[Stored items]
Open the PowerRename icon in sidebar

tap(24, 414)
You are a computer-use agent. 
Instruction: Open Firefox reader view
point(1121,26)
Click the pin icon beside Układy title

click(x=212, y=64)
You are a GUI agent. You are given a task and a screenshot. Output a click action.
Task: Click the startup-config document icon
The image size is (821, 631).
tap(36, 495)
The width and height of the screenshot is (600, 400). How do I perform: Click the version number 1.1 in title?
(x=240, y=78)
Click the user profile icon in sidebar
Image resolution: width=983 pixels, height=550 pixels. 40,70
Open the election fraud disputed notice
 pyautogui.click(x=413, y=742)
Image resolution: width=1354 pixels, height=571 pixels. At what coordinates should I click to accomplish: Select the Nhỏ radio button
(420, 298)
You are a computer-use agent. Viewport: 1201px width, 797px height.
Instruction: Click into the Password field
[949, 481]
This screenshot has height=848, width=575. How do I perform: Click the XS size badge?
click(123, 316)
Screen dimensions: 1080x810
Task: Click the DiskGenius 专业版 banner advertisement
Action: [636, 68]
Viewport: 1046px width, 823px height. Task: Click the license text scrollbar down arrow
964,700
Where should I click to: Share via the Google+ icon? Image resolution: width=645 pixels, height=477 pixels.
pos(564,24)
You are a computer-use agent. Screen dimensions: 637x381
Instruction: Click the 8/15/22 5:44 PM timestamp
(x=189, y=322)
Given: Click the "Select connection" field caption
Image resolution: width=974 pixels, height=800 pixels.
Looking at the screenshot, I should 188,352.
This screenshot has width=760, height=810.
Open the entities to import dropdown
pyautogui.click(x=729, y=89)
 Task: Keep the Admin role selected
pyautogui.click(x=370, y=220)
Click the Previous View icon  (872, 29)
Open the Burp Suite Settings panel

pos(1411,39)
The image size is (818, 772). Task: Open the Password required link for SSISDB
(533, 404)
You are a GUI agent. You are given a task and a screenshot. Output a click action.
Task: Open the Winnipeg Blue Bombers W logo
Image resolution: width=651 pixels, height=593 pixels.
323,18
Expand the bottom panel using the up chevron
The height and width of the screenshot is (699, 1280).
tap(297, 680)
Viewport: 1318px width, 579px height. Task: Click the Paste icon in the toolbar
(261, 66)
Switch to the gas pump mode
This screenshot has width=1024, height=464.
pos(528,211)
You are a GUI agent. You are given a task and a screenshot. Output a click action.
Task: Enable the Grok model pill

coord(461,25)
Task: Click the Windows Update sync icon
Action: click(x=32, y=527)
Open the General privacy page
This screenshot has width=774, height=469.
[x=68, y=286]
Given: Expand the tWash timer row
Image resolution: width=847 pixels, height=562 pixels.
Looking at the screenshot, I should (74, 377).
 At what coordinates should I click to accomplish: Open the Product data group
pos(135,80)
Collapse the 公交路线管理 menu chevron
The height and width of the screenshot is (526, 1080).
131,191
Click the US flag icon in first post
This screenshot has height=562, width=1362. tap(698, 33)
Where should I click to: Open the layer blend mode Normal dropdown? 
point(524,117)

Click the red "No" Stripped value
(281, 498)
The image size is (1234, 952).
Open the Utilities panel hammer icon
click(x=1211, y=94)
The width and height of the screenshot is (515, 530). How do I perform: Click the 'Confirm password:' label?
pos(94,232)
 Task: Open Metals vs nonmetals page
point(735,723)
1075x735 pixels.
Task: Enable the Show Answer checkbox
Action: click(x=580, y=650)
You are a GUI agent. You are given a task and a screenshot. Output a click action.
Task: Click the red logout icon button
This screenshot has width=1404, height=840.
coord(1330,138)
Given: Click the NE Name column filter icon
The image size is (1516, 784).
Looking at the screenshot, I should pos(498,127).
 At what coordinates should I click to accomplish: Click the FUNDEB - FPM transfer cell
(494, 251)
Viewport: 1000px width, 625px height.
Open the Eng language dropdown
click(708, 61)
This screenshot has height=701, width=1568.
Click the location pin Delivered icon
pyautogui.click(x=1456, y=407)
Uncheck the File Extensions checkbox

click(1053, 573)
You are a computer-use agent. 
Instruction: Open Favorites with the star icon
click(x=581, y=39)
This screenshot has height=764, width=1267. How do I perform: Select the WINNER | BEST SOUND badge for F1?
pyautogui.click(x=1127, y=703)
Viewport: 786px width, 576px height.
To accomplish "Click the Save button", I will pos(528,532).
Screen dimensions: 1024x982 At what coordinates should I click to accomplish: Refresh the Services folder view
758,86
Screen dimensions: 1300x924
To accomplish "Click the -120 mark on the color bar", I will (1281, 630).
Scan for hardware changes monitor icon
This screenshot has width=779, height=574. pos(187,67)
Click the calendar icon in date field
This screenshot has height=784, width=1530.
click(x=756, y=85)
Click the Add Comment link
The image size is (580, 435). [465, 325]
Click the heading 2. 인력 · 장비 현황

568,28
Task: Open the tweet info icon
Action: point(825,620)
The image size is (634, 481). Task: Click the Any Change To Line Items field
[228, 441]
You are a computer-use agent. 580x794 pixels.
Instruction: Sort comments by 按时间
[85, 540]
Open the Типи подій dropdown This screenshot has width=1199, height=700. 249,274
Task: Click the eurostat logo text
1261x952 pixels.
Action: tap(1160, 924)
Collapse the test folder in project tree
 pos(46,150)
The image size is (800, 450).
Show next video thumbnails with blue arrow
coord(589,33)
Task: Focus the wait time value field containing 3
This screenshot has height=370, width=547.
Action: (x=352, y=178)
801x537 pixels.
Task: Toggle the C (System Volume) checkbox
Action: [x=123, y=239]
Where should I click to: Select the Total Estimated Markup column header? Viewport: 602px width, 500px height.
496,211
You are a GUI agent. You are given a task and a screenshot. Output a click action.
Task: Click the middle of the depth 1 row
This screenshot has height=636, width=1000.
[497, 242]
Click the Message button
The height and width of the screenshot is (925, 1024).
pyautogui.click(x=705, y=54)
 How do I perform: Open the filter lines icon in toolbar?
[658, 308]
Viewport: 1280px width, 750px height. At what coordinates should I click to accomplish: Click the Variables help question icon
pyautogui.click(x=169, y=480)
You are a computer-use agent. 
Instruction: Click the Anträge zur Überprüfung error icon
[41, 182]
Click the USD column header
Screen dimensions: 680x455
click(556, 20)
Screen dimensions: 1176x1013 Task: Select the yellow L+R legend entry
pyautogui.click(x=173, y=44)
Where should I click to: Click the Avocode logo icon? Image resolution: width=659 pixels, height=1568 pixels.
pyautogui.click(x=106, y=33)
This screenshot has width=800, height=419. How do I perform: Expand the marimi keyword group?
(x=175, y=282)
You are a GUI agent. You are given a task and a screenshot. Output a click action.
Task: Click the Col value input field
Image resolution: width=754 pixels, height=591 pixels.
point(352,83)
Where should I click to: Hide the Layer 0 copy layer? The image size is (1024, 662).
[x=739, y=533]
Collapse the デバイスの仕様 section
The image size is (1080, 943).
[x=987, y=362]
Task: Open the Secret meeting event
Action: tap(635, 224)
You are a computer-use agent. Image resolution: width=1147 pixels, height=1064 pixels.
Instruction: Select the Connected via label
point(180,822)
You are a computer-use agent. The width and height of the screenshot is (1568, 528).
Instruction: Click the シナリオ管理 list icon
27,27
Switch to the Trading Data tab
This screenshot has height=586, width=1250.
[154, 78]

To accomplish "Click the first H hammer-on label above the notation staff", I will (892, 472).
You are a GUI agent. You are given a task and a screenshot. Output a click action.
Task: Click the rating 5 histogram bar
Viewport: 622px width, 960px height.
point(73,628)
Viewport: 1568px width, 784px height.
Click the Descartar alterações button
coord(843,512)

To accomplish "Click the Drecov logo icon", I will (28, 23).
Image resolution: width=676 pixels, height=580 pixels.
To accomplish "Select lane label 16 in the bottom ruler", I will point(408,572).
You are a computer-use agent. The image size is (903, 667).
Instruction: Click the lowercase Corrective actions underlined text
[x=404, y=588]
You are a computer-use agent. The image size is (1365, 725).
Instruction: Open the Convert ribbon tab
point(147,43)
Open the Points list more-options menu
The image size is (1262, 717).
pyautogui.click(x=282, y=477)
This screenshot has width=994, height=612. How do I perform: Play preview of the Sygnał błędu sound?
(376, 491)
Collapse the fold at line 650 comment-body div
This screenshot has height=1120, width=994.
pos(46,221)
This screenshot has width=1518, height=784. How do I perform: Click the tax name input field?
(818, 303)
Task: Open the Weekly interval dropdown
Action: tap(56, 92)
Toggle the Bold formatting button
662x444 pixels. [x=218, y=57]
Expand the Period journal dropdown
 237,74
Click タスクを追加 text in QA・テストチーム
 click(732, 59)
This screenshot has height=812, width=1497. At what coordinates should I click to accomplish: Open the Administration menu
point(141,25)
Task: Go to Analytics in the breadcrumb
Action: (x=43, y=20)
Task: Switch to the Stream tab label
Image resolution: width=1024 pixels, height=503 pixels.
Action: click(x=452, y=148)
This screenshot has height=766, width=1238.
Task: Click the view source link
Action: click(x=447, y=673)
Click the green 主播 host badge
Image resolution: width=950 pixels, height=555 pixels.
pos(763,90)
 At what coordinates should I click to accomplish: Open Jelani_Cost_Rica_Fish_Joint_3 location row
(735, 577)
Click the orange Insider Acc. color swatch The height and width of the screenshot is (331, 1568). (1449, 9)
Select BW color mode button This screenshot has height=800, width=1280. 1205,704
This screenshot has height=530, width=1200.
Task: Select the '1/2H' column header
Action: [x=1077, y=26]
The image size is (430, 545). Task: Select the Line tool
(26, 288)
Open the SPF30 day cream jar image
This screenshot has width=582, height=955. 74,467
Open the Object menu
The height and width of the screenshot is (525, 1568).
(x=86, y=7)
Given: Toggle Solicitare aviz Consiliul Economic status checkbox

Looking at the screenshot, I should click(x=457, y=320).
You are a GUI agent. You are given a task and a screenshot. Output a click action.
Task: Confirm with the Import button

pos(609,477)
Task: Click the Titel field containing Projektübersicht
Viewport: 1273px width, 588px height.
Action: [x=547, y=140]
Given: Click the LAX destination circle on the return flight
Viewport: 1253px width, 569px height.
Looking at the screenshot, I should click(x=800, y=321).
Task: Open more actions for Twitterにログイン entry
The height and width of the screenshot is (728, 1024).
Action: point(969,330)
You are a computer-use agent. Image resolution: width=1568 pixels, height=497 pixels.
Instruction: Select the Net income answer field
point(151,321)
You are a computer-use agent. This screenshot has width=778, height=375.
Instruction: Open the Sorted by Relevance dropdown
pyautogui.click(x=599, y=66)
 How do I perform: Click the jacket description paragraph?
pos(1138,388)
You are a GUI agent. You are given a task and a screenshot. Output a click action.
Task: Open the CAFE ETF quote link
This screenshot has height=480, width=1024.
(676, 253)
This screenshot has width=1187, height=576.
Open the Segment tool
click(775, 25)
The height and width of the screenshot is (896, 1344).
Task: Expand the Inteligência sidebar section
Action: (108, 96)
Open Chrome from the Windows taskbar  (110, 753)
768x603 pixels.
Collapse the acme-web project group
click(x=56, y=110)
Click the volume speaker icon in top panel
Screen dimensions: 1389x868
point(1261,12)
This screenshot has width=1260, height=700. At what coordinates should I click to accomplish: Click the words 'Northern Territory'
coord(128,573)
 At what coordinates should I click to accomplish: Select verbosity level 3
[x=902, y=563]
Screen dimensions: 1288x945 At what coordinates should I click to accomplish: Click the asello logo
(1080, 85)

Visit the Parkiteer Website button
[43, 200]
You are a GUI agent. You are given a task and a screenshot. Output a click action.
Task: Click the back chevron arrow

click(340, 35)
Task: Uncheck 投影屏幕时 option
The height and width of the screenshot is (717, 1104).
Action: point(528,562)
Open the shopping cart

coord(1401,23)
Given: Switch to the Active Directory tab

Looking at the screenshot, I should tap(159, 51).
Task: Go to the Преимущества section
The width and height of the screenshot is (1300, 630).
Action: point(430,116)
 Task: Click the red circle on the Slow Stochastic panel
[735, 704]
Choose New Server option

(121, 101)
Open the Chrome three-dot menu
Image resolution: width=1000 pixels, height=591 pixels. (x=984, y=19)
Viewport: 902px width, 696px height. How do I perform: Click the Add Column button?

Work to be completed:
Set down exactly the lines of the data above, beginning with the line that has "How do I perform: Click the jacket" and ending with the line that has "768x603 pixels.", and no others.

Exercise solution:
 How do I perform: Click the jacket description paragraph?
pos(1138,388)
You are a GUI agent. You are given a task and a screenshot. Output a click action.
Task: Open the CAFE ETF quote link
This screenshot has height=480, width=1024.
(676, 253)
This screenshot has width=1187, height=576.
Open the Segment tool
click(775, 25)
The height and width of the screenshot is (896, 1344).
Task: Expand the Inteligência sidebar section
Action: (108, 96)
Open Chrome from the Windows taskbar  (110, 753)
768x603 pixels.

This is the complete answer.